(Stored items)
______
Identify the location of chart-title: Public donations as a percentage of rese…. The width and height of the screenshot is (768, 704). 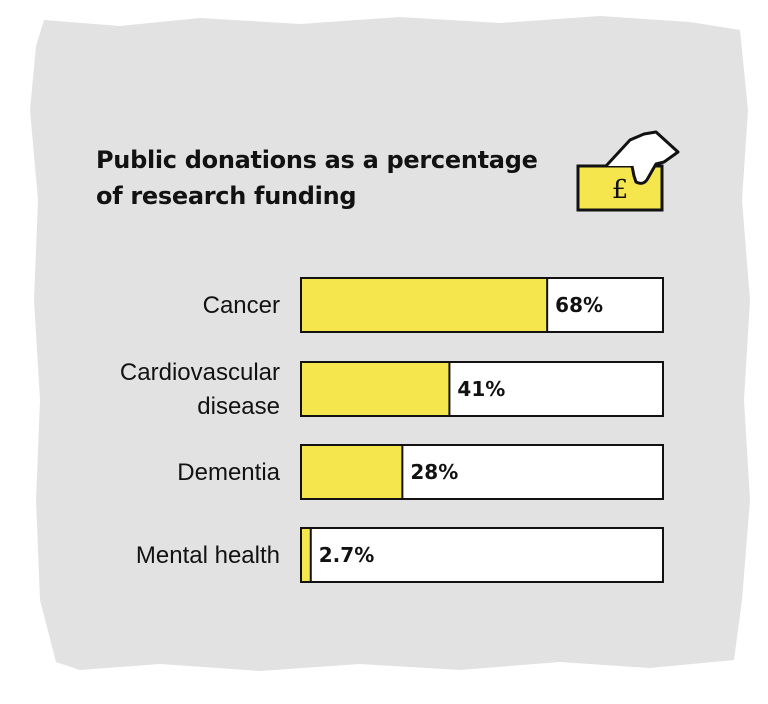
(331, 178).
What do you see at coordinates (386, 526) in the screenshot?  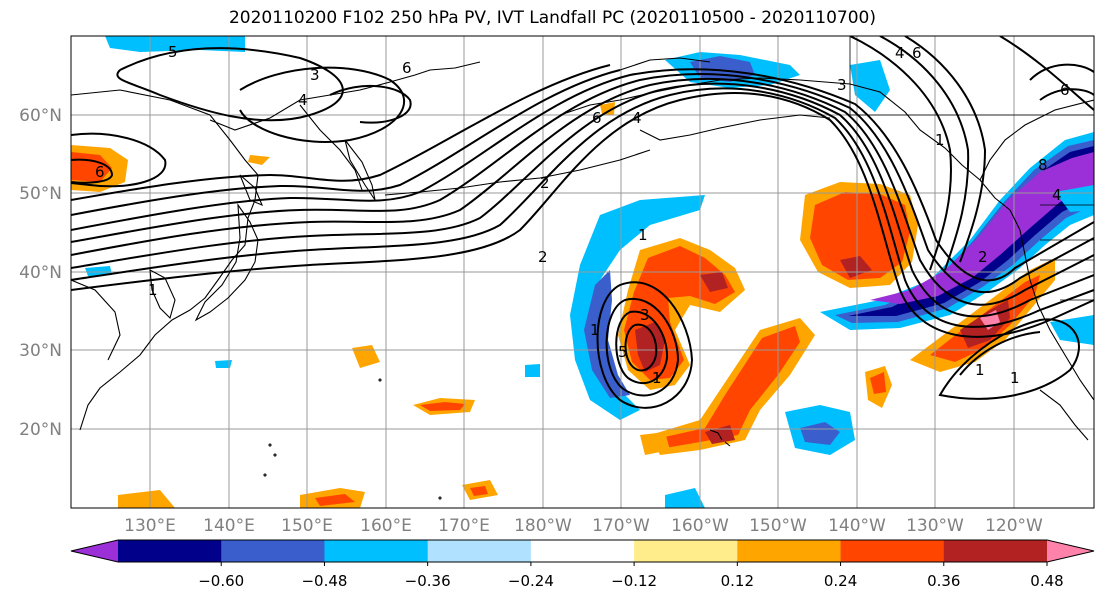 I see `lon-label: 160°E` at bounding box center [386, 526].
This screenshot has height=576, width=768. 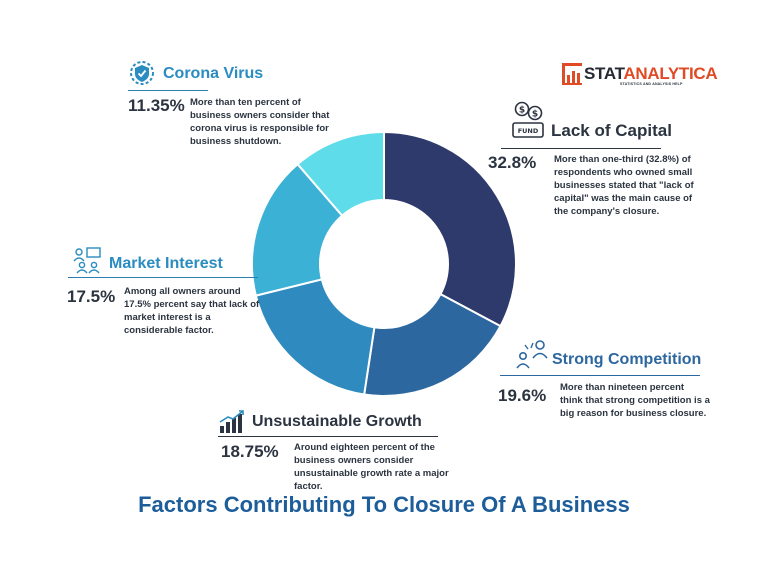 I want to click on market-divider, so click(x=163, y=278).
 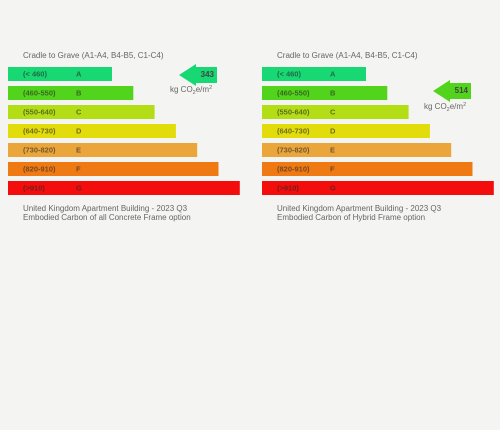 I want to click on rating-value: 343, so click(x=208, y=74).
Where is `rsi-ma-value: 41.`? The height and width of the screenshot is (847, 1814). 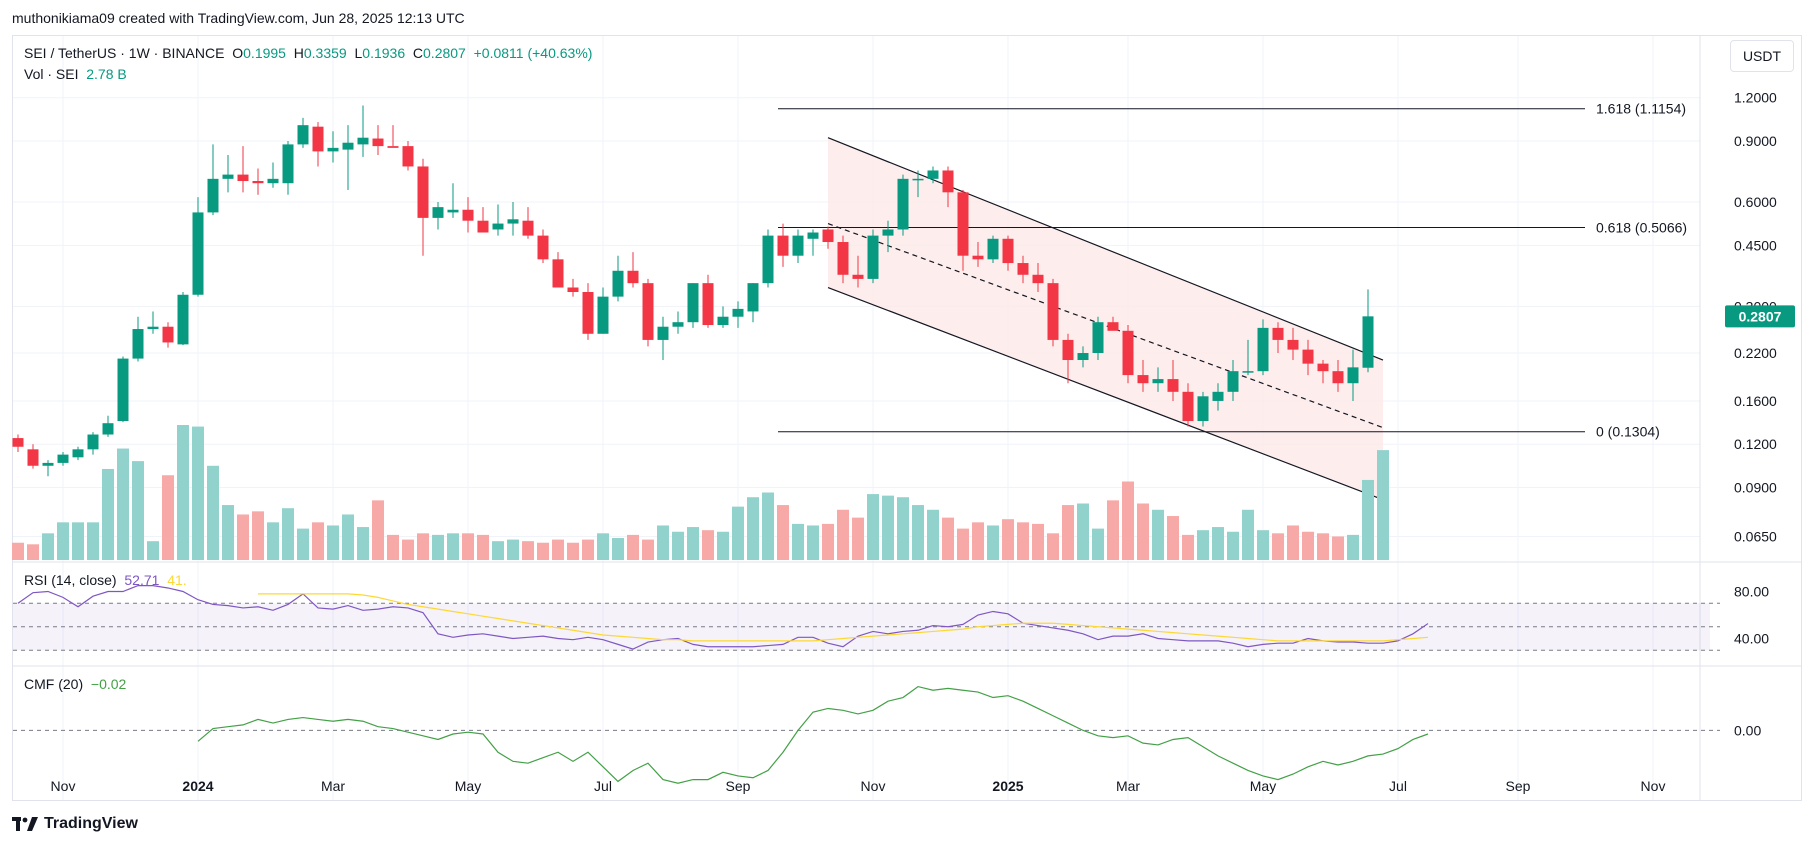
______
#### EXERCISE DESCRIPTION
Revise the rows from the line containing "I want to click on rating-value: 343, so" through the end of the rows, changing "screenshot" to "image" and keeping everything else the same. Leave the pictures out of your answer.

#### REPLY
  I want to click on rating-value: 343, so click(x=208, y=74).
Where is `rsi-ma-value: 41.`? The height and width of the image is (847, 1814). 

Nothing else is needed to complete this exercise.